The iPhone 3GS lives to see another day

The Next Web:

As of around 30 days ago, the iPhone 3GS has been on the market for three years straight. This is the longest any of Apple’s iPhones has been for sale and makes it, I believe, the longest selling smartphone model still offered from any major manufacturer.

The iPhone 3GS has legs, for sure.  I still have one kicking around and it’s surprisingly quick and useful.  I can certainly see Apple releasing a new iPhone this fall, making the 4S the mid-range model, and hanging on to the 3GS on the low end.  The iPhone 4 gets kicked to the curb, and no one notices.

Is it really time for the iPad mini?

The steady stream of rumors that Apple has an “iPad mini” in the pipeline to compete with the Kindle Fire and newly announced Google Nexus 7 got a boost from The New York Times today:

The company is developing a new tablet with a 7.85-inch screen that is likely to sell for significantly less than the latest $499 iPad, with its 9.7-inch display, according to several people with knowledge of the project who declined to be named discussing confidential plans. The product is expected to be announced this year.

Natalie Kerris, an Apple spokeswoman, declined to comment.

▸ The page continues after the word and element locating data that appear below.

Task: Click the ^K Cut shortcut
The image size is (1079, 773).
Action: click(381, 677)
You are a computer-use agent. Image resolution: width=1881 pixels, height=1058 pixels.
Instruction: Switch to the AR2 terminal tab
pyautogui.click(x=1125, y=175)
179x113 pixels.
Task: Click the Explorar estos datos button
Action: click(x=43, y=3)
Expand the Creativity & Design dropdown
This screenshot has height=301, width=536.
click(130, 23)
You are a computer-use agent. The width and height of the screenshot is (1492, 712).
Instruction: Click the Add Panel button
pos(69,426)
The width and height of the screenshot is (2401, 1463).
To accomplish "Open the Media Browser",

What’s interesting about this seemingly inevitable release (although I’m still not convinced) is that it would mark Apple’s first post-Jobs decision that falls outside of his original vision for the tablet.  Apple doesn’t have a history of grappling at the low end of the market (think $400 notebooks) because the margins are incredibly low, and jumping into such a market because of a perceived threat seems like a defensive and reactive move.  It was only a few years ago that pundits were calling on Apple to get into the thriving netbook market or get left behind.  To me this feels like Netbook 2.0.

Return of the anti-hero

Tim Goodman has a very good, spoiler-free preview of Breaking Bad’s season 5 premiere:

Even after watching the only two episodes that AMC released to critics, it’s blatantly clear that when all is said and done, viewers won’t have the same fondness they do for Tony [Soprano] and they’re likely to have for Don [Draper], when it comes to Walter White (Bryan Cranston). Nope, Walt has been breaking bad for some time now and there’s a point where the past-tense broke is more appropriate.

Breaking Bad had me by the throat in the first season with the brilliantly edited scene of Jesse and Badger cooking meth in the desert.

Avid to sell off consumer businesses

Tess Stynes for MarketWatch:

Avid Technology Inc. agreed to sell its consumer audio and video product lines and plans further streamlining efforts as the company aims to concentrate on its media enterprise and professional customers.

I fear that this marks the beginning of the end for the company that pioneered digital nonlinear editing and dominated that market throughout the 90s.  With the rise of Final Cut Pro (and, to some degree, Premiere) in the past decade, Avid was slow to react and clung to the still-profitable but dying business model of selling expensive turnkey systems with proprietary hardware.  They finally relented and opened up their software to third party hardware in the last year, but it is too little, too late.

Most telling is this:

Avid in April reported that its first-quarter loss widened amid a revenue decline primarily attributed to weakness in the “creative enthusiast” portion of its business.

I’m not exactly sure what they mean by “creative enthusiast,” but in this context I’m pretty sure it equates to “people who aren’t willing to pay five or six figures for our products.”  That’s basically everyone.  That market was washed away around 2003.

If you look at Avid’s stock performance over the past few years you’ll see that they reached a 52 week high in June 2011, the month that FCP X hit the market.  Avid pounced on the opportunity (rightfully so) and managed to boost sales among professionals who panicked over what Apple had done to their flagship editing product.  Since then, however, sales and their stock price have been in steady decline.  Say what you will about Final Cut Pro X, but it remains the second highest grossing product in the Mac App Store, and it is undoubtedly eating Avid’s lunch at the low and mid-range of the market.